Perubahan tersebut dibahas dalam rapat Badan Musyawarah (Banmus) DPRD Jember yang digelar pada Senin siang, 18 Mei 2026. Wakil Ketua DPRD Jember, Widarto, mengatakan dari enam Raperda yang dimasukkan, lima di antaranya telah menyelesaikan proses finalisasi di tingkat provinsi. Sementara satu Raperda lainnya adalah Raperda Rencana Tata Ruang dan Wilayah (RTRW) yang sebelumnya sempat mengalami deadlock saat pembahasan pada 2024.

Lima Raperda yang disebut telah memasuki tahap finalisasi meliputi Raperda tentang Perlindungan dan Pemberdayaan Petani, Raperda Perlindungan Tenaga Kesehatan, Raperda Pengelolaan Lingkungan Hidup dan Ketenagakerjaan, Raperda Madrasah Diniyah Taklimiyah, serta Raperda Induk Pembangunan Kepariwisataan Tahun 2021–2036.

Untuk menindaklanjuti perubahan tersebut, DPRD Jember pada Senin, 18 Mei 2026 juga menggelar sidang paripurna internal dengan agenda penetapan perubahan peraturan DPRD tentang Propemperda Kabupaten Jember Tahun 2026.

Widarto menjelaskan, Raperda yang dimasukkan dalam perubahan Propemperda terdiri dari usulan inisiatif DPRD maupun usulan Bupati Jember yang sebelumnya belum tercantum dalam Propemperda 2026. Ia menyebut, apabila Raperda tersebut ingin dibahas maupun disahkan pada tahun ini, maka harus terlebih dahulu dimasukkan ke dalam Propemperda 2026.
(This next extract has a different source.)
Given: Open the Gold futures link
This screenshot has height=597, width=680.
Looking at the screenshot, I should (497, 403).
Dengan penambahan enam Raperda itu, total Raperda yang masuk dalam agenda pembahasan Propemperda DPRD Jember Tahun 2026 menjadi 23 Raperda.
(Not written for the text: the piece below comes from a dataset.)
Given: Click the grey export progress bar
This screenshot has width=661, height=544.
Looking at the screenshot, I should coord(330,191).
Sebelumnya, lima Raperda yang disebut telah selesai difinalisasi sempat dikeluarkan dari daftar Propemperda 2026 dengan alasan pembahasan substansinya telah rampung pada 2025. Namun, kementerian terkait merekomendasikan agar Raperda yang telah finalisasi tetap dicantumkan kembali dalam Propemperda apabila proses pengesahannya direncanakan dilakukan melalui sidang paripurna pada tahun ini.